Propices à la réflexion, ces trois expositions éveillent aussi des sentiments mêlés et suscitent des interrogations. Le visiteur ressort dès lors de Fotografiska avec plus de questions que de réponses et en apprécie d'autant plus les retrouvailles, à l'extérieur, avec le paysage de carte postale que forment, au loin, les îles de Gamla Stan, Skeppsholmen et Djurgarden.
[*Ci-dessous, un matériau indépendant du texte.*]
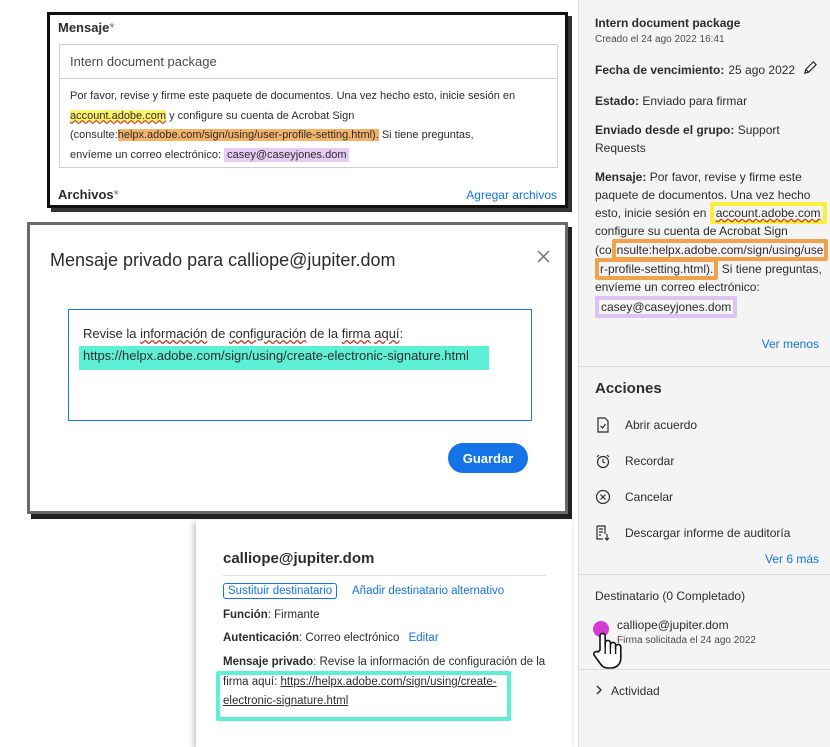 The image size is (830, 747). Describe the element at coordinates (512, 195) in the screenshot. I see `add-files-link: Agregar archivos` at that location.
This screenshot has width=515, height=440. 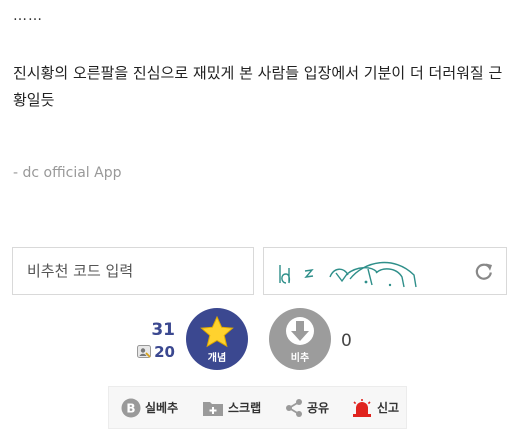 I want to click on report-label: 신고, so click(x=388, y=408).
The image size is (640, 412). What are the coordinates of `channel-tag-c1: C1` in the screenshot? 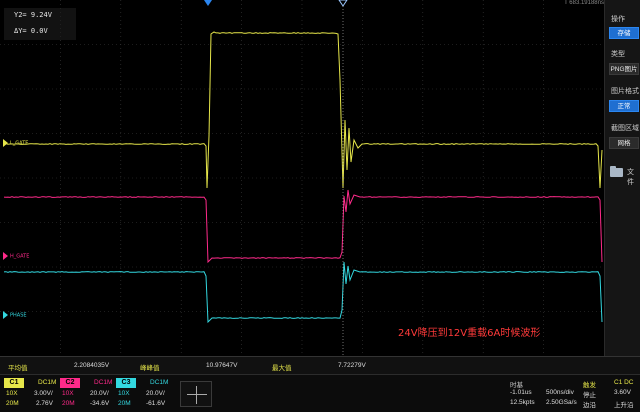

Pour ma dernière soirée à Stockholm, je décide d'aller voir Melancholia, le dernier film de Lars von Trier, au Victoria, cinéma situé à deux pas de la place Medborgarplatsen, dont le nom semble avoir été inventé dans le seul but de décourager ceux qui, dans un moment de folie, auraient entrepris d'apprendre le suédois. Parmi les bandes-annonces qui précèdent le film figure celle de Potiche, le film de François Ozon. Aidé par les sous-titres, le public, habitué aux v.o. (les films ne sont jamais doublés en Suède), rit de bon coeur aux réparties de Luchini et de Depardieu, ce qui semble témoigner de son goût pour le cinéma français. L'affiche du film Des hommes et des dieux, aperçue peu de temps avant dans la vitrine d'un magasin de dvd, m'avait déjà laissé entrevoir le succès du "fransk film" au pays d'Ingmar Bergman... Il y a un peu de Bergman d'ailleurs dans le film de von Trier, qui pointe pêle-mêle les limites de la science, les pulsions auto-destructrices de l'homme et la difficulté qu'ont les êtres à communiquer. Tout un programme, qui n'est manifestement pas celui des nombreux promeneurs venus ce soir-là jouir des plaisirs de Gotgatan, la principale artère de Södermalm. Ils ont bien raison : n'en déplaise à Lars von Trier, la fin du monde peut bien attendre...
Au bout d'un séjour même de courte durée, force est de reconnaître que le surnom touristique de la ville - "la Capitale de la Scandinavie" - n'est en rien usurpé. Sous réserve de posséder quelques rudiments de suédois - savoir que "slips" veut dire "cravate" permettra d'éviter des situations embarrassantes ! - et de s'accoutumer aux heures pour le moins inhabituelles du lever et du coucher du soleil en été et en hiver (respectivement 3h30 et 15h) - le voyageur passera à n'en pas douter d'excellents moments dans cette ville débordante de vitalité dont on comprend mieux, au moment de la quitter, la fierté qu'elle peut inspirer à celles et ceux qui y sont nés.